[WHAT YOU SHOULD DO]:
Write out the part of the listing starting at the line containing "Image resolution: width=552" and ending at the line containing "Action: tap(131, 53)", with both of those lines included.

#####

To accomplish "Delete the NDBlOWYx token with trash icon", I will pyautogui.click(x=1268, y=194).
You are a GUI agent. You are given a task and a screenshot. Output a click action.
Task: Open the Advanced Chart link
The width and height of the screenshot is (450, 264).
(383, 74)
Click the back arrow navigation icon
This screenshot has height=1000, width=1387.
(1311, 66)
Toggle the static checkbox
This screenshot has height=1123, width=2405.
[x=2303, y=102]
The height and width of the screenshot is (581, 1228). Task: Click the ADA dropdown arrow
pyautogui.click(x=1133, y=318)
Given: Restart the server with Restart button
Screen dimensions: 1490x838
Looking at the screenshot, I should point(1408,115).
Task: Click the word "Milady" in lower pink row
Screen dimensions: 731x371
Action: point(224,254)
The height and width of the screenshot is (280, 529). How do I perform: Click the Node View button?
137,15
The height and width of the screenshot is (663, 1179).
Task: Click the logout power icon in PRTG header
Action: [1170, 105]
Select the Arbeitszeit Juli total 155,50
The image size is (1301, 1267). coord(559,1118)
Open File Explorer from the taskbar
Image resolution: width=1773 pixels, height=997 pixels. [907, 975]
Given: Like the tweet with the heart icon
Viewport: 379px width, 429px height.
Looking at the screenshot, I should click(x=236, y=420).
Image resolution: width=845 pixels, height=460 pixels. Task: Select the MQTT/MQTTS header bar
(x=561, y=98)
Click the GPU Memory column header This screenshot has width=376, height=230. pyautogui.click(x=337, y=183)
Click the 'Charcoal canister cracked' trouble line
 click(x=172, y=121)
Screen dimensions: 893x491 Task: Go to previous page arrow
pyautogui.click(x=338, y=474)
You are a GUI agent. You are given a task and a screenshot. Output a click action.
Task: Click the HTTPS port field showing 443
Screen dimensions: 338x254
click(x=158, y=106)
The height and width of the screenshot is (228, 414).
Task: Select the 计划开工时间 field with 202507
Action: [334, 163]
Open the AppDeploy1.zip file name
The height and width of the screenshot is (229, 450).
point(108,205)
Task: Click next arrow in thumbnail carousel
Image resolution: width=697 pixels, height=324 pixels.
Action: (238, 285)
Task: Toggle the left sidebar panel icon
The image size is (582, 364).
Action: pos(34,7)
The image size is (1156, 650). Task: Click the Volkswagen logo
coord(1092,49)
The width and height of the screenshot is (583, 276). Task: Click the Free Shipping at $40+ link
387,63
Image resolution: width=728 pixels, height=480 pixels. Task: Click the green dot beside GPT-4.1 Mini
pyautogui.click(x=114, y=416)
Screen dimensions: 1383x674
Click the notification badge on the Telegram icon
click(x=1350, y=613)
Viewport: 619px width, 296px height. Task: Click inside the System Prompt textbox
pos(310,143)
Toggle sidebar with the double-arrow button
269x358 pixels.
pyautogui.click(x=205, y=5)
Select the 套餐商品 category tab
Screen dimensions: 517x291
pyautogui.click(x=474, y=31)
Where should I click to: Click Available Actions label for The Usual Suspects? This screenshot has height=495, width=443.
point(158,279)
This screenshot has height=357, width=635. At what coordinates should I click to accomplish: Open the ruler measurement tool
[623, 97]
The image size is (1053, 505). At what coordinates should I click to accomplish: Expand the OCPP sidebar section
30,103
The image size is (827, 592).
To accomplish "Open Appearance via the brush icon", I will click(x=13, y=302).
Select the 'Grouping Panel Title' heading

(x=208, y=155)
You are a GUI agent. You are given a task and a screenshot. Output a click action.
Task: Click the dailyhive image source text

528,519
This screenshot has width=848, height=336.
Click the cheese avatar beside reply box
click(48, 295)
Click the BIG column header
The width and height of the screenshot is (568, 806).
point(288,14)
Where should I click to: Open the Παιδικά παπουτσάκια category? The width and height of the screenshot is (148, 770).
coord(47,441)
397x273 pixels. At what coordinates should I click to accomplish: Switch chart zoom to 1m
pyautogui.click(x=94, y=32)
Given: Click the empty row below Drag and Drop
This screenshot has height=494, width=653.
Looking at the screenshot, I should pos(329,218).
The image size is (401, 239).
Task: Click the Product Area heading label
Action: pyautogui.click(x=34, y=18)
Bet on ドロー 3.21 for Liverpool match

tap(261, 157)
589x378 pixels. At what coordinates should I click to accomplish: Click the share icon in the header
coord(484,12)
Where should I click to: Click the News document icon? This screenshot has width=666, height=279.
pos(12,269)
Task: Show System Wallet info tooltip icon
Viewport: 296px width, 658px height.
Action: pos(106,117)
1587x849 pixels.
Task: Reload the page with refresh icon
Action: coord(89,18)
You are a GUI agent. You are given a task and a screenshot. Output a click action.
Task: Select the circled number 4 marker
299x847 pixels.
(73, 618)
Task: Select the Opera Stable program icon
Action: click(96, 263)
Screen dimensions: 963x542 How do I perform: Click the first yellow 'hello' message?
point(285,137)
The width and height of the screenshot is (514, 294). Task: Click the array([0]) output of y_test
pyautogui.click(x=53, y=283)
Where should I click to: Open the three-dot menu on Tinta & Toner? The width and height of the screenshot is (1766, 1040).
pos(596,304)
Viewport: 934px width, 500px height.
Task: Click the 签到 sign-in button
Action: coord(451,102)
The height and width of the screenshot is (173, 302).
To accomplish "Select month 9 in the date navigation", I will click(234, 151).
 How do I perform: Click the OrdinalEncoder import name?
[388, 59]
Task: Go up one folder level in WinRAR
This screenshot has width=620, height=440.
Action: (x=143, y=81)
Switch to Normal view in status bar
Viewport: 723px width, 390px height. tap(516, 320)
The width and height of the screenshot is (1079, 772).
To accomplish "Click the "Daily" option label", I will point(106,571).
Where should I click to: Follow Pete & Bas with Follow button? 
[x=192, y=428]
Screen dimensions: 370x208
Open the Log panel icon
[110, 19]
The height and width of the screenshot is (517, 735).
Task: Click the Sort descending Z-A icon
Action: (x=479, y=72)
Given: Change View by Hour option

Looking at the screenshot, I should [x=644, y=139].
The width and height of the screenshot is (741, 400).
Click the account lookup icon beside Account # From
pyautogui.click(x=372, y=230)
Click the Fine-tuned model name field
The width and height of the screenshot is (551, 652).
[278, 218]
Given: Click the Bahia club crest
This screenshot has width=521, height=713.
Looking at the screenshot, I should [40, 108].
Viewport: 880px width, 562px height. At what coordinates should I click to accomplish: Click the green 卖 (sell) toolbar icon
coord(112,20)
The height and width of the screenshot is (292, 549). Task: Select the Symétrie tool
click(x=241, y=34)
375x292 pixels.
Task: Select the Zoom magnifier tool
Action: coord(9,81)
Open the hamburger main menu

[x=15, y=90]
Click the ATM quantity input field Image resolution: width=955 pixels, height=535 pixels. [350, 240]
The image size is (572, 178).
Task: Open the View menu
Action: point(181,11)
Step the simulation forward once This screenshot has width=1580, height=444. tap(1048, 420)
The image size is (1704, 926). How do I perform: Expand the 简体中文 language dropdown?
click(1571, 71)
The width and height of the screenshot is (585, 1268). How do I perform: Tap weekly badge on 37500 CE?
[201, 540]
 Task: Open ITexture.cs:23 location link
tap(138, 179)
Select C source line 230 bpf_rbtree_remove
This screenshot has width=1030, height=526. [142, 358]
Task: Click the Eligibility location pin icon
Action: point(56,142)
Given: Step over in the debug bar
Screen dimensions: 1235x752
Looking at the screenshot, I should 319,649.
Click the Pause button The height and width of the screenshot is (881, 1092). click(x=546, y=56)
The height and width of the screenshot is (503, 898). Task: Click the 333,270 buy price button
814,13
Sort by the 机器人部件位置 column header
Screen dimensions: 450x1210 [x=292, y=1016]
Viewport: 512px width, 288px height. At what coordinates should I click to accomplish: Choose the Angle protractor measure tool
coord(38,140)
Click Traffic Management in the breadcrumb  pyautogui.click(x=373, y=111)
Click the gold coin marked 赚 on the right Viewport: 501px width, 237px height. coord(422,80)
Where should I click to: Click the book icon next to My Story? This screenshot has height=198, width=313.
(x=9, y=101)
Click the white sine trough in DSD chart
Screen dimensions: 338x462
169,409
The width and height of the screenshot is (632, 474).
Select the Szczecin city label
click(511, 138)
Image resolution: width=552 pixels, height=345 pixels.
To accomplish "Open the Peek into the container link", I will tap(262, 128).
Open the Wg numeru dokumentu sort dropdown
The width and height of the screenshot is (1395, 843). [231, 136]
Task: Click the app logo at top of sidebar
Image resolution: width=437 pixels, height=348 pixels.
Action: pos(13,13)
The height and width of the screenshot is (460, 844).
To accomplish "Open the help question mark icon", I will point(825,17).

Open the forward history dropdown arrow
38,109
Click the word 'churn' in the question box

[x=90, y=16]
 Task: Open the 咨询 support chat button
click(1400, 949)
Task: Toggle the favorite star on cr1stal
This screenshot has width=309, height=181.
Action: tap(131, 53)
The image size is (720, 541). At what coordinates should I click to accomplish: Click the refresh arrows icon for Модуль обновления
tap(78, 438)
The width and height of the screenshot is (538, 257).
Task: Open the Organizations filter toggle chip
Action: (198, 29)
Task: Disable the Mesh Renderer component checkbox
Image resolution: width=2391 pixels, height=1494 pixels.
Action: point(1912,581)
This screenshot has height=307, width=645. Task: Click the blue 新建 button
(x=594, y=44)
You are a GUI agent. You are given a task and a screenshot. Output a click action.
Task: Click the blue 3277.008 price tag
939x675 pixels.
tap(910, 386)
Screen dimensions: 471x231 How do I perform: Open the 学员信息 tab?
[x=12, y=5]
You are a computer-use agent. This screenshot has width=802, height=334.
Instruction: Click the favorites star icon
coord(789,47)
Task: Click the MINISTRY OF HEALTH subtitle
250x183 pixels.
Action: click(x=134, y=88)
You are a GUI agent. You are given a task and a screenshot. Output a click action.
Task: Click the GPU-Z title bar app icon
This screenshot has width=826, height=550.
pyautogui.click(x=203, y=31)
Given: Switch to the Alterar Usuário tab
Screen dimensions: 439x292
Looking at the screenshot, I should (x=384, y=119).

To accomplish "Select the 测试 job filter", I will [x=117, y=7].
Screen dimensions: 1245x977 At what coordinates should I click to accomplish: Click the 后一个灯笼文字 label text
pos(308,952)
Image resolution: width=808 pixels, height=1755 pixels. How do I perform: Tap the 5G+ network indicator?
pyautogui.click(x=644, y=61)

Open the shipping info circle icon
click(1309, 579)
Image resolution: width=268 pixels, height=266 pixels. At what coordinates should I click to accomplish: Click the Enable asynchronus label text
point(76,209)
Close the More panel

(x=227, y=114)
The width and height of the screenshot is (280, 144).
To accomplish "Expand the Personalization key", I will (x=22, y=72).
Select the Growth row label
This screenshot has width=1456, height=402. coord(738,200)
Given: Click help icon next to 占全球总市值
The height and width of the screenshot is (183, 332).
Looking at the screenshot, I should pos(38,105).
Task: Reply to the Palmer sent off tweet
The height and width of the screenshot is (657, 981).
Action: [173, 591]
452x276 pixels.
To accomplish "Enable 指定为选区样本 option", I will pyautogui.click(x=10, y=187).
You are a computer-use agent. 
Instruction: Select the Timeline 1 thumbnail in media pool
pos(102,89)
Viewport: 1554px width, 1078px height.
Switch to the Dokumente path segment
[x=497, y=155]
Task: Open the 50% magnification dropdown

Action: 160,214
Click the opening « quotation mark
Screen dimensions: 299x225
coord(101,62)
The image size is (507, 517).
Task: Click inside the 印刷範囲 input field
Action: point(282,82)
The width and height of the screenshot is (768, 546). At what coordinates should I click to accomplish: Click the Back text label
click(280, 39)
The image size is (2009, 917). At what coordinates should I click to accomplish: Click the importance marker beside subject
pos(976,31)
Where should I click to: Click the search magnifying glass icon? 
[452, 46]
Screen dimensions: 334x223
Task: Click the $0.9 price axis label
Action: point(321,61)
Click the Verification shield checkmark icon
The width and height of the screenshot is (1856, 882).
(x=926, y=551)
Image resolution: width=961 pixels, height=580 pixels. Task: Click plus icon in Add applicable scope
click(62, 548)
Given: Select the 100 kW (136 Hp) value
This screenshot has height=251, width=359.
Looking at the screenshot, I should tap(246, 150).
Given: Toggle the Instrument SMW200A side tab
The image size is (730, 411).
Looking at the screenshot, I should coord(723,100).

#####

[THE OUTPUT]:
Image resolution: width=552 pixels, height=345 pixels.
To accomplish "Open the Peek into the container link", I will tap(262, 128).
Open the Wg numeru dokumentu sort dropdown
The width and height of the screenshot is (1395, 843). [231, 136]
Task: Click the app logo at top of sidebar
Image resolution: width=437 pixels, height=348 pixels.
Action: pos(13,13)
The height and width of the screenshot is (460, 844).
To accomplish "Open the help question mark icon", I will point(825,17).

Open the forward history dropdown arrow
38,109
Click the word 'churn' in the question box

[x=90, y=16]
 Task: Open the 咨询 support chat button
click(1400, 949)
Task: Toggle the favorite star on cr1stal
This screenshot has width=309, height=181.
Action: tap(131, 53)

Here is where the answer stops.